■ **INSTRUCCIONES Y REQUISITOS**
Vuelve a escribir el pasaje sobre la crianza, todo lo que va desde "Y así un largo" hasta "dependencia es natural.", y renombra "conferencias" como "charlas".

■ **PASAJE SELECCIONADO**
□ □ □

Hace un tiempo, me sorprendió la siguiente estadística de Europa Press, leída en un diario local: «Uno de cada diez españoles cree que no es necesario demostrar afecto a un bebé porque a esa edad no se enteran de nada». Algo más de la cuarta parte, además, piensa que a un bebé recién nacido o de pocos meses «es bueno dejarlo llorar hasta que se canse, si se sabe que está sano, ha comido y está limpio». La mitad de los españoles cree también que a los niños «no se los debe coger mucho en brazos, porque se los acostumbra mal».

Cuando una mamá o un papá atiende a las necesidades emocionales del bebé o del niño generalmente aparece una voz interna o externa que amenaza con terribles consecuencias. Si una mamá, guiada por su instinto de atención al llanto, saca de la sillita o cochecito (vehículos de transporte cómodos, pero ajenos a la necesidad de contacto físico del bebé) a su bebé demandante de brazos, siempre hay cerca una vocecita que anuncia: «Uy, si lo levantas que no te pase nada, estás perdida. Lo vas a malacostumbrar».

Si un papá, cansado de levantarse por la noche para acercarse a la cuna de su bebé, lejos de su habitación, decide llevárselo a la cama, al día siguiente en la oficina más de un compañero le dirá: «Que no te pase nada, no lo sacas de la cama ni con agua caliente».

Si un niño de un año y medio reclama atención de la mamá mientras esta habla por teléfono, la amiga o la abuela puede decirle: «Que espere, sino se te subirá a la chepa».

Si una madre atiende a su hijo pequeño, su respuesta se define socialmente como «consentir». Si analizáramos el término, es precisamente lo que se requiere en la crianza, «sentir-con», es decir empatizar, que es todo lo opuesto a compensar con caprichos las lagunas afectivas que producen culpa.

Y así un largo etcétera que ejemplifica el miedo inculcado y lleno de prejuicios sobre el temor a malcriar o crear dependencia. En mis cursos de formación o en las conferencias, ante semejante interrogante, la respuesta es clara: la dependencia es natural.

□ □ □

(Entradas de datos guardadas)
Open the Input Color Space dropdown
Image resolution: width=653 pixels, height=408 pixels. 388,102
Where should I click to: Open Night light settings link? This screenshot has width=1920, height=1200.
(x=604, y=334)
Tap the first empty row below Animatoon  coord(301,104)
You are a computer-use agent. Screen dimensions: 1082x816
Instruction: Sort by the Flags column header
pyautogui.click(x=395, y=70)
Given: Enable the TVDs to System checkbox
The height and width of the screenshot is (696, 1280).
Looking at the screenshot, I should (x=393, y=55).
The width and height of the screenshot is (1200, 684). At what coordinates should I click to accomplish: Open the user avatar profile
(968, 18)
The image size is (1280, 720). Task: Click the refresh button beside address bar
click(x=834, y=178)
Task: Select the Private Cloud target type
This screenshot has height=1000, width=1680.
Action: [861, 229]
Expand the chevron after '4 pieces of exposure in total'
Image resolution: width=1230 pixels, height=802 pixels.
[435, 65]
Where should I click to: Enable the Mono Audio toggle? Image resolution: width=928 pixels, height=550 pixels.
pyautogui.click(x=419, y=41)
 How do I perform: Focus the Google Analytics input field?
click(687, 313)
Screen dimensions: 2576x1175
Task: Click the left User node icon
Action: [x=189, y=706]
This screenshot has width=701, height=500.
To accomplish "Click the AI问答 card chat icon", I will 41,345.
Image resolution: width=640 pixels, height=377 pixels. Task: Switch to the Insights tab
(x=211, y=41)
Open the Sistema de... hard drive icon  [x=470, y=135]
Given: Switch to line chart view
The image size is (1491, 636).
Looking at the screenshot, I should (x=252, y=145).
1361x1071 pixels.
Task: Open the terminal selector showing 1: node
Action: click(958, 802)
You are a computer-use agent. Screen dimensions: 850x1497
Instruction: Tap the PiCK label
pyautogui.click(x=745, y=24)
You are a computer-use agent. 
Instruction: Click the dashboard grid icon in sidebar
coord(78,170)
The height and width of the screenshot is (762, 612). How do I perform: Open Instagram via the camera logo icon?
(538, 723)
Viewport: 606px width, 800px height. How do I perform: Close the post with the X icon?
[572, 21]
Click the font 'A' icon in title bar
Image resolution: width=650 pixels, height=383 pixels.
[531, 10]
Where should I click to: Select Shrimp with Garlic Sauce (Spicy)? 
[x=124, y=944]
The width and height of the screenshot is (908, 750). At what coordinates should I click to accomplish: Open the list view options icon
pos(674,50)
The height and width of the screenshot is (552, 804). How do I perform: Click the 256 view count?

□ □ □

■ **EL RESULTADO**
Y así un largo etcétera que ejemplifica el miedo inculcado y lleno de prejuicios sobre el temor a malcriar o crear dependencia. En mis cursos de formación o en las charlas, ante semejante interrogante, la respuesta es clara: la dependencia es natural.